• _Written task_
Put every line of the items below into a JSON list of strings, one string per line, and leave out any blank lines.

• _Extracted records_
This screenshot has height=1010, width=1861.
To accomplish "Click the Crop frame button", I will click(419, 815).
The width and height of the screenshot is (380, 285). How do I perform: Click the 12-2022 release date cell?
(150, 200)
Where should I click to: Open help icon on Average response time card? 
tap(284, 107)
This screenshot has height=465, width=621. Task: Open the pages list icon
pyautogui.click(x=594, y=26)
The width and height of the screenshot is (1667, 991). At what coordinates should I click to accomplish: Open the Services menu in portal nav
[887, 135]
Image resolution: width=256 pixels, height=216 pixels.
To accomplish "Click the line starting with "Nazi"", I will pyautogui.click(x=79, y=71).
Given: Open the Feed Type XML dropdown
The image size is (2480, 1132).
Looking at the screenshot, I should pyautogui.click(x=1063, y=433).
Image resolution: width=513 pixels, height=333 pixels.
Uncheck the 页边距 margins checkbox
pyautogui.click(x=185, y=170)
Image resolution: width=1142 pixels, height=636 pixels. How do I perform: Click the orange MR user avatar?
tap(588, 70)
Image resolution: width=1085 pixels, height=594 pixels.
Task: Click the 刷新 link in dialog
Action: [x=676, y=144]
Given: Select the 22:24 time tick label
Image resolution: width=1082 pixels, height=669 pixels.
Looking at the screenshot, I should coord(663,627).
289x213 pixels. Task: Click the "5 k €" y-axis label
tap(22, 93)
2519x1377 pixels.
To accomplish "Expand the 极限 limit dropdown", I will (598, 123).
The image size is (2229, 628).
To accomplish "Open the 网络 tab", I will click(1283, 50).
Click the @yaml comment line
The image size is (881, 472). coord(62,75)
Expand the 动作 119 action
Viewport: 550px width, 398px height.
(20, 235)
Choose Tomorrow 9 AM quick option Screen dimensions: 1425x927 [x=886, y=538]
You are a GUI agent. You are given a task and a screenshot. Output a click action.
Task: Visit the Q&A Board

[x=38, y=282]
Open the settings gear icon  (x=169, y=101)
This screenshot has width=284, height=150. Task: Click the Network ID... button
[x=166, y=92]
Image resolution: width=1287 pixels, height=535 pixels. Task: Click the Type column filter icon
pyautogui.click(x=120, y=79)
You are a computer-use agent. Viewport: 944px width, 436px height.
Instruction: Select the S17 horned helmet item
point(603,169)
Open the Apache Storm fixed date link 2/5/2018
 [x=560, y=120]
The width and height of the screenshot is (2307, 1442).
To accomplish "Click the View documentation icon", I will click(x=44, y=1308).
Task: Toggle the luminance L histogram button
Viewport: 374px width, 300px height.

• _Solved problem_
[
  "This screenshot has height=1010, width=1861.",
  "To accomplish \"Click the Crop frame button\", I will click(419, 815).",
  "The width and height of the screenshot is (380, 285). How do I perform: Click the 12-2022 release date cell?",
  "(150, 200)",
  "Where should I click to: Open help icon on Average response time card? ",
  "tap(284, 107)",
  "This screenshot has height=465, width=621. Task: Open the pages list icon",
  "pyautogui.click(x=594, y=26)",
  "The width and height of the screenshot is (1667, 991). At what coordinates should I click to accomplish: Open the Services menu in portal nav",
  "[887, 135]",
  "Image resolution: width=256 pixels, height=216 pixels.",
  "To accomplish \"Click the line starting with \"Nazi\"\", I will pyautogui.click(x=79, y=71).",
  "Given: Open the Feed Type XML dropdown",
  "The image size is (2480, 1132).",
  "Looking at the screenshot, I should pyautogui.click(x=1063, y=433).",
  "Image resolution: width=513 pixels, height=333 pixels.",
  "Uncheck the 页边距 margins checkbox",
  "pyautogui.click(x=185, y=170)",
  "Image resolution: width=1142 pixels, height=636 pixels. How do I perform: Click the orange MR user avatar?",
  "tap(588, 70)",
  "Image resolution: width=1085 pixels, height=594 pixels.",
  "Task: Click the 刷新 link in dialog",
  "Action: [x=676, y=144]",
  "Given: Select the 22:24 time tick label",
  "Image resolution: width=1082 pixels, height=669 pixels.",
  "Looking at the screenshot, I should coord(663,627).",
  "289x213 pixels. Task: Click the \"5 k €\" y-axis label",
  "tap(22, 93)",
  "2519x1377 pixels.",
  "To accomplish \"Expand the 极限 limit dropdown\", I will (598, 123).",
  "The image size is (2229, 628).",
  "To accomplish \"Open the 网络 tab\", I will click(1283, 50).",
  "Click the @yaml comment line",
  "The image size is (881, 472). coord(62,75)",
  "Expand the 动作 119 action",
  "Viewport: 550px width, 398px height.",
  "(20, 235)",
  "Choose Tomorrow 9 AM quick option Screen dimensions: 1425x927 [x=886, y=538]",
  "You are a GUI agent. You are given a task and a screenshot. Output a click action.",
  "Task: Visit the Q&A Board",
  "[x=38, y=282]",
  "Open the settings gear icon  (x=169, y=101)",
  "This screenshot has width=284, height=150. Task: Click the Network ID... button",
  "[x=166, y=92]",
  "Image resolution: width=1287 pixels, height=535 pixels. Task: Click the Type column filter icon",
  "pyautogui.click(x=120, y=79)",
  "You are a computer-use agent. Viewport: 944px width, 436px height.",
  "Instruction: Select the S17 horned helmet item",
  "point(603,169)",
  "Open the Apache Storm fixed date link 2/5/2018",
  " [x=560, y=120]",
  "The width and height of the screenshot is (2307, 1442).",
  "To accomplish \"Click the View documentation icon\", I will click(x=44, y=1308).",
  "Task: Toggle the luminance L histogram button",
  "Viewport: 374px width, 300px height."
]